PODCAST: explore a YouTube video from Veritasium, explores the impact of AI on education. The speaker argues that while new technologies, including AI, are often touted as revolutionary for learning, historical patterns show they often become tools rather than fundamentally changing the educational system. He introduces Daniel Kahneman’s System 1 (fast, intuitive thinking) and System 2 (slow, effortful thinking) to explain how genuine learning, which builds long-term memory and “chunking” abilities, requires sustained, effortful engagement (System 2). The primary concern with AI is its potential to reduce this essential effortful practice, hindering true knowledge acquisition, and the talk concludes by emphasizing the irreplaceable value of human teachers and social interaction in fostering deep learning and accountability.

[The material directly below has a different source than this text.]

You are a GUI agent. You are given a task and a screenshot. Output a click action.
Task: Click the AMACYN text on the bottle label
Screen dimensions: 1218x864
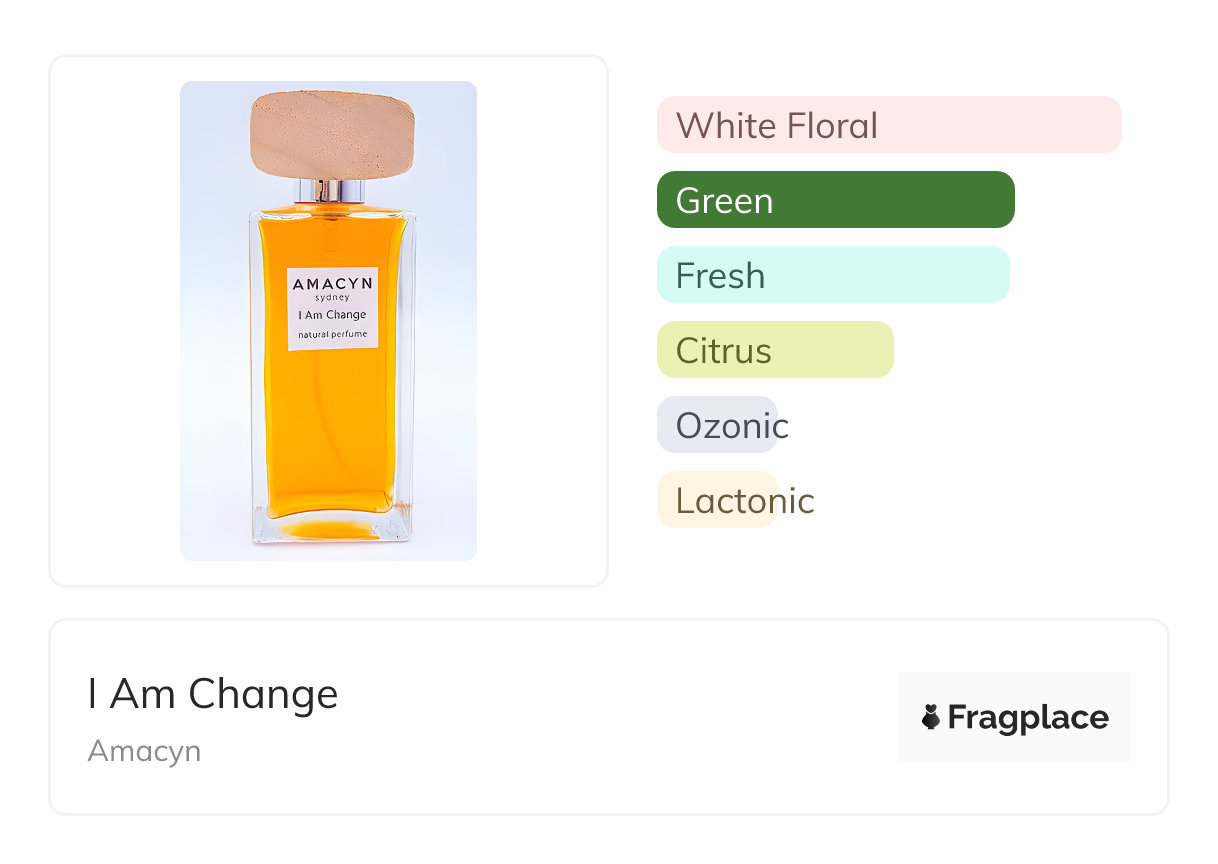(332, 284)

The expectation of a “revolution” in education has been a persistent theme throughout history, often accompanying the introduction of new technologies. However, as Derek Muller explains in the Veritasium video, this word might not mean what people think it means when applied to education.

Historically, various technologies have been proclaimed as the next big thing to revolutionize learning, but these predictions have largely failed to materialize:

  • Motion Pictures (1920s): In 1922, Thomas Edison declared that the motion picture was “destined to revolutionize our educational system” and would “supplant largely if not entirely the use of textbooks”. He even claimed that education from a textbook was 2% efficient, while from a motion picture it was 98% efficient, though the origin of these numbers is unknown.
  • Radio (1930s): In the 1930s, people believed radio would revolutionize education by allowing experts to “radio in to a thousand classrooms,” theoretically eliminating the need for many teachers and achieving an economy of scale.
  • Television (1950s): Academics in the 1950s conducted studies on the impact of TV, comparing live lectures to those delivered via closed-circuit TV. They found “no significant difference” in learning outcomes, suggesting the experience was fundamentally the same.
  • Interactive Computers (1980s): MIT academics in the 1980s thought interactive computers, particularly through programming activities like “turtle programming,” would revolutionize education by improving general reasoning skills. However, while students became proficient at programming the turtle, those skills “did not transfer to other sorts of reasoning,” and overall thinking skills did not improve.
  • Video Discs (1990s): In the 1990s, the increasing use of video discs was also seen as promising to “revolutionize what will happen in the classroom of tomorrow”. Despite their presence, they did not lead to a revolution.
  • Massive Open Online Courses (MOOCs) (around 13 years ago): More recently, MOOCs were “all the rage” and heralded as a major disruptor for higher education, with headlines suggesting they would “revolutionize” it. Yet, many sources later questioned or outright stated that the MOOC revolution “drifts off course” or “may not be as disruptive as some had imagined”.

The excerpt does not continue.